The Basics of Womens Self-Defence Awareness and Self-Perception
The Basics of Women Self-Defense
Nearly every day, there are horrific situations on the media regarding violence against women. Women are faced with many uncomfortable situations, from street robberies and stalking to jealous ex-boyfriends or domestic violence involving people that are supposedly dear to them.
Fortunately, you can learn to avoid violent confrontations by attending ladies self defence and safety awareness classes.
The training is not focused on martial art fighting techniques that require flexibility and fine motor skills, but rather basic safety strategies focused on basic awareness, retreat and escape, and some physical skills to help you block against strikes and being grabbed.
Many ladies self defence classes focus on prevention, avoidance, and deterrence of grim situations by enhancing awareness so you can notice when things do not look right; act immediately to get out of that situation and into a safer place; compose yourself to call for help; and quickly equip yourself with everyday objects that could assist in your self-defence.
Trainers believe that this mindset and thought process is what gives you a “fighting chance” against bigger and stronger men – not magical solutions.
Some of the things imparted to you during
self-defence classes include:
1. Awareness and Defence
Many people think that a kick to the groin and blocking punches is what you learn in self-defence classes, but this is not the most important training. Your first line of defence, and possibly the most important one, is awareness – awareness of yourself, your surroundings, and your attacker’s likely strategies.
The perpetrator’s primary strategy is usually the advantage of surprise. Studies suggest that criminals are more likely to target individuals who seem unaware of their surroundings. So, being alert and knowing what is going on around you can help to project a sense of presence that helps to avoid commonplace attacks.
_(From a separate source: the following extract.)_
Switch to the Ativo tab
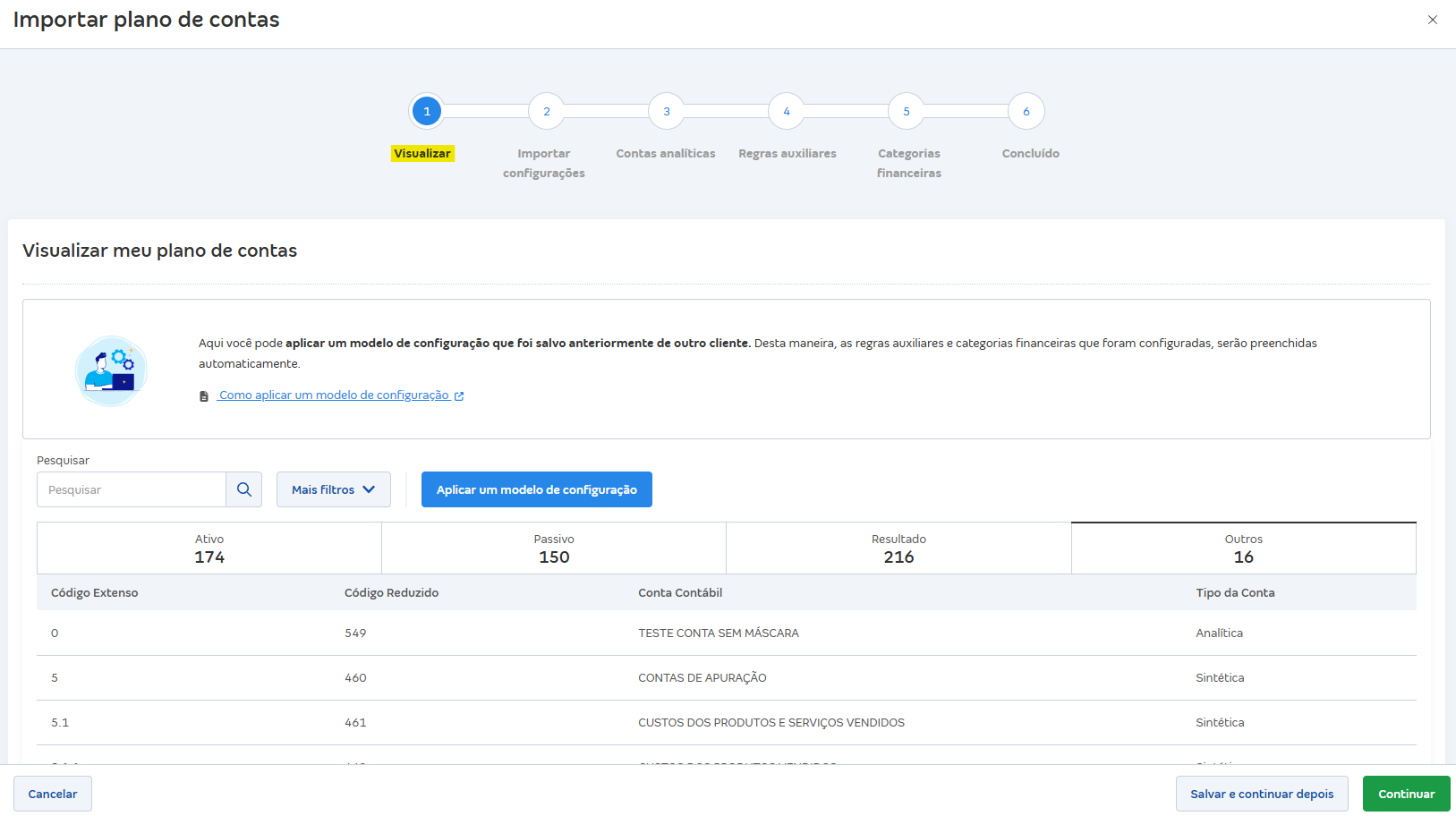1456x816 pixels. tap(209, 548)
Awareness negates the element of surprise.
During your daily activities, you hope that everything goes as expected, but you don’t know when you might find yourself in a tough spot. You need to be aware of your environment when walking, driving, working, and even at home. If you notice of hear something unusual, inspect it immediately. Most of the time, it should be nothing unusual, but if it is a likely threat, you will not have fore-knowledge, time to react and plan, and a better chance of escaping without a confrontation.
2. Self-perception and Defence
Sometimes, even after you become aware of a possible threat, it happens so fast that the danger is imminent and you cannot flee. Some elements of defence training target behavioral changes so you can remain calm and confident enough to make fast decisions in fast-changing situations.
How you respond to danger is directly influenced by how you feel about yourself. Your self-esteem at that moment can influence how you respond to the same threat at different times. A women with strong self-concept and self-love is more likely to fight aggressively to protect herself and her family, than one who is concerned about hurting the assailant physically or emotionally.
Your emotions vary widely with every day experiences, so you need training to stabilise your mindset to a strong sense of self-preservation that will trigger fighting effectiveness irrespective of your emotional state at the time of assault.
Note that self-defence training helps to make you more aware of your personality traits, physical capabilities and limitations, behavioural tendencies, and the value you place on self-preservation. It prepares you for threats, but does not make you invincible to attacks, and cannot guarantee success in every encounter. Nevertheless, you will be better armed, physically and mentally, to tackle threats.